2003 Seattle Annual Meeting (November 2–5, 2003)

Paper No. 11
Presentation Time: 1:30 PM-5:30 PM


KIMURA, Hiroto1, BOTTJER, David2, CHEN, Jun-Yuan3, DORNBOS, Stephen Q.2, GAO, Feng4, OLIVERI, Paola4, DAVIDSON, Eric H.4 and EILER, John M.1, (1)Division of Geological and Planetary Sciences, California Institute of Technology, MC 100-23, 1200 E. California Blvd, Pasadena, CA 91125, (2)Earth Sciences, Univ of Southern California, Los Angeles, CA 90089-0740, (3)Nanjing Institute of Geology and Palaeontology, Nanjing, 210008, China, (4)Division of Biology, California Institute of Technology, Pasadena, CA 91125, hkimura@gps.caltech.edu

A geochemical investigation on the terminal Proterozoic Doushantuo Formation in Weng’an county, South China reveals a dramatic paleoceanographic history that may have been linked to the fossil Lagerstätten and animal evolution before the Ediacaran radiation. The formation comprises shallow marine sediments yielding phosphatized embryos in the top unit. The d13C stratigraphic pattern exhibits covariation between carbonate and kerogen, suggesting a depositional signature.

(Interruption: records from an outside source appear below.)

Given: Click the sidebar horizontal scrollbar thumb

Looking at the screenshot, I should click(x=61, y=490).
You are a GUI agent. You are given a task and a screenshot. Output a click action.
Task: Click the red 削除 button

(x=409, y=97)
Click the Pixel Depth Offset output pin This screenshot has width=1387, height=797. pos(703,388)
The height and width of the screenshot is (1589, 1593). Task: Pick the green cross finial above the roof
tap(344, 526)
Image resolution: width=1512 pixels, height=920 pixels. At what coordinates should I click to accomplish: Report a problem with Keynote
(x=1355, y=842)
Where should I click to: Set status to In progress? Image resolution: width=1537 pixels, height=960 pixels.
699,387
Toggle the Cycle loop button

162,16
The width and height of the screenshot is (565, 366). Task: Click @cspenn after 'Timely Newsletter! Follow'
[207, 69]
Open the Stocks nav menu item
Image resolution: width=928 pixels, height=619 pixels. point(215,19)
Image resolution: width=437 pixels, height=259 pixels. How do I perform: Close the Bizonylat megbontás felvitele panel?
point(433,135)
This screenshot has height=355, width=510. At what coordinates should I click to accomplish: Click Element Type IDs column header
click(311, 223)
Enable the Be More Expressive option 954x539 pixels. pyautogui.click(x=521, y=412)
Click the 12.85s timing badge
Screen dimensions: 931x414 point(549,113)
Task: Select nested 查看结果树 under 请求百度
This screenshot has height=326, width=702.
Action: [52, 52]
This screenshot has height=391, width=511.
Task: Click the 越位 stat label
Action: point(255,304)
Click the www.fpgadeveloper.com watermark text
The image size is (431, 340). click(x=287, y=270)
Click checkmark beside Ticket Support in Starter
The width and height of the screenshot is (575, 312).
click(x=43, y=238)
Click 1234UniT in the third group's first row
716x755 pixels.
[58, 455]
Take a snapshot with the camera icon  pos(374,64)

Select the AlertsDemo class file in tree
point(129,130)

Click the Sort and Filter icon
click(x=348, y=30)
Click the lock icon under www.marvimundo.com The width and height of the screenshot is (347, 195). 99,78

Integrated analyses of the d13C chemostratigraphy, sequence stratigraphy and biostratigraphy through coeval strata around the world indicate that the unfossiliferous unit spans between the two major ice ages of the terminal Proterozoic (c. 600-580 Ma) and that the overlying fossiliferous unit corresponds to the Ediacaran biozone IIB. Trace element abundances in the marine fraction and their interelemental relationships show marked differences between the two units, including different magnitudes of Ce anomaly (c. 0.8~1.0 vs. 0.5~0.6). Their comparison with modern seawater chemistry indicates that Black Sea-type ocean stagnation with anoxic deeper waters persisted during the unfossiliferous period, followed by a well-ventilated oxic ocean during the fossiliferous period. Additional lines of evidence suggest that mixing of two different water masses, possibly upwelling of a previous deeper water, introduced high concentrations of nutrients into surfacial environments at this geochemical transition.